Not everyone will be unhappy with a girl. Feminists believe this would force the government to face down the old guard and provide a powerful symbolic boost to Japanese womanhood. "It would be important if the national symbol could be a woman, and in fact it is ridiculous that it isn't," says Mr Ruoff. "An empress would also make it difficult for the patriarchal far right to hold onto their chauvinism."

Others say the fuss over the sex of the baby misses the point. "The main problem is the lack of access to the family, and the secrecy that surrounds it," says Tomoko Ugajin, a journalist. "The imperial family remains incomprehensible to most Japanese."

That secrecy means that when the fuss has died down next week, the baby will be whisked away, to be wheeled out on official photo opportunities. The child's life will move in tandem with the ancient rhythms of tradition, overseen by the same IHA officials who have made life miserable for its aunt.

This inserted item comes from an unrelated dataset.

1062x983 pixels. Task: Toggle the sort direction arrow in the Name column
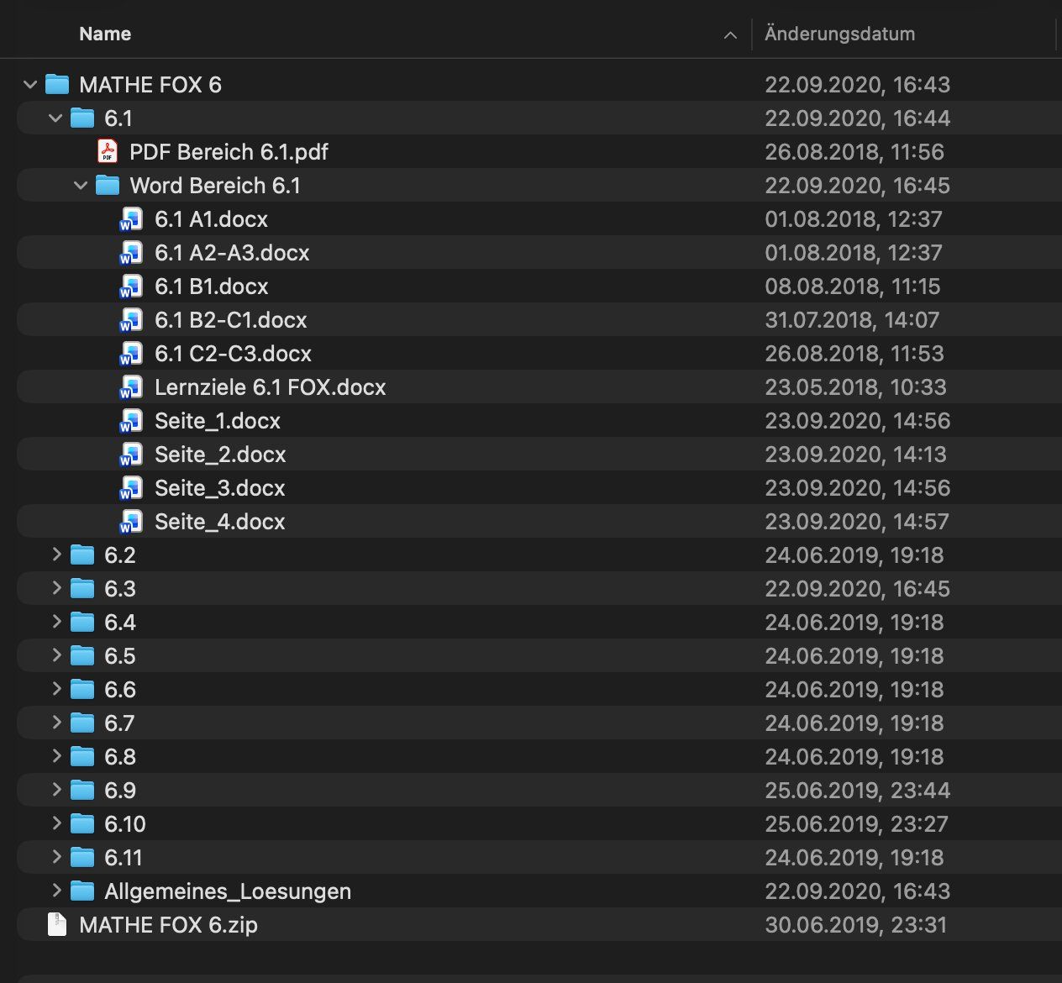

Even with a male birth, this is a family that may not be around to see the next century. Unless the law changes, Aiko and her two first cousins - Mako and Kako (Princess Kiko's daughters) will marry commoners and disappear into civilian life, provided they can persuade suitors to endure the painful scrutiny that comes with dating a princess. That leaves just one boy to carry the entire imperial load, and whatever woman he can rope into life behind the palace walls.

"That's one nuclear family to bear the entire weight of the chrysanthemum throne - still surrounded by a legal moat called the Imperial Household Law, and a bureaucratic one called the Imperial Household Agency," says Mr Wetherall. The imperial bundle of joy has no idea what is in store for him, or her.

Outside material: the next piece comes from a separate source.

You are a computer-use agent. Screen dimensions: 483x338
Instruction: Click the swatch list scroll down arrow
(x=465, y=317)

Inside the imperial palace

Most foreign journalists get at least one opportunity to step inside Tokyo's imperial palace and it is always an interesting experience.

I visited the palace recently to cover the visit of the Irish Prime Minister, Bertie Ahern. On a sunny morning, I arrived with a small party of photographers and journalists inside the palace ground, set in 300 sprawling acres of greenery in the heart of Tokyo. We were met by an Imperial Household Agency official, a superbly unpleasant and sniffy bureaucrat, who did not feel the need to smile or even greet us in the usual formal Japanese way. He immediately raised a fuss over the dress code of an RTE (Irish television) cameraman, sparking a mad scramble for a jacket before our 11am deadline to meet the Emperor.

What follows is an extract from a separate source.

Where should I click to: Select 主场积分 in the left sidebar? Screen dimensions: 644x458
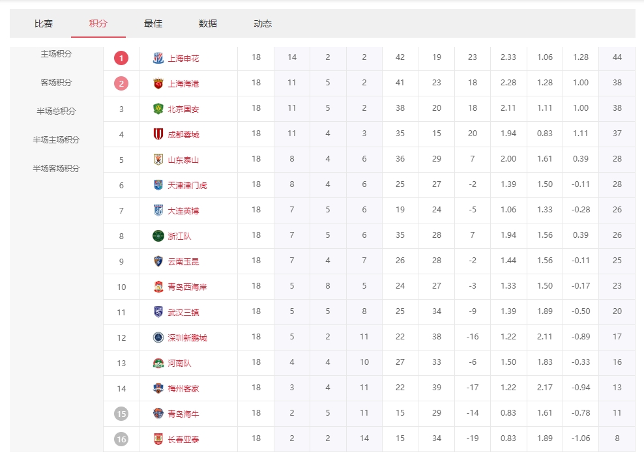click(56, 54)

On the way to the Emperor's official meeting room for foreign dignitaries, the official complained that it was "rude" to turn up in informal clothes to meet "his majesty". He then berated me for walking in the centre of the long hallway leading to the meeting room. "Only his majesty walks in the centre," he said banishing me to the edges of the carpet. In the meeting room we were told we would have 90 seconds to photograph the Emperor as he arrived to greet Mr Ahern. We should be careful not to make any noises when he entered the room. We would leave directly afterward.

Princess Masako and the dwindling band of royals are surrounded by people like our handler, with their total dedication to the emperor cult and the countless arcane rules that structure it. The handlers rigidly control all aspects of imperial life and media access. When Princess Kiko married Prince Akishino, a photographer who snapped the new bride brushing hair out of her husband's eyes before a formal portrait was banned for life. One former imperial house correspondent says he was once told off by bureaucrats for asking the Emperor if he had recovered from a cold. "That's how much they control things," said the journalist.

As the imperial correspondent for Japan's top news agency said: "Now you know why Princess Masako has become ill. There are so many old rules like these that must be making life unbearable for someone who was used to having a lot of freedom. I feel very sorry for her."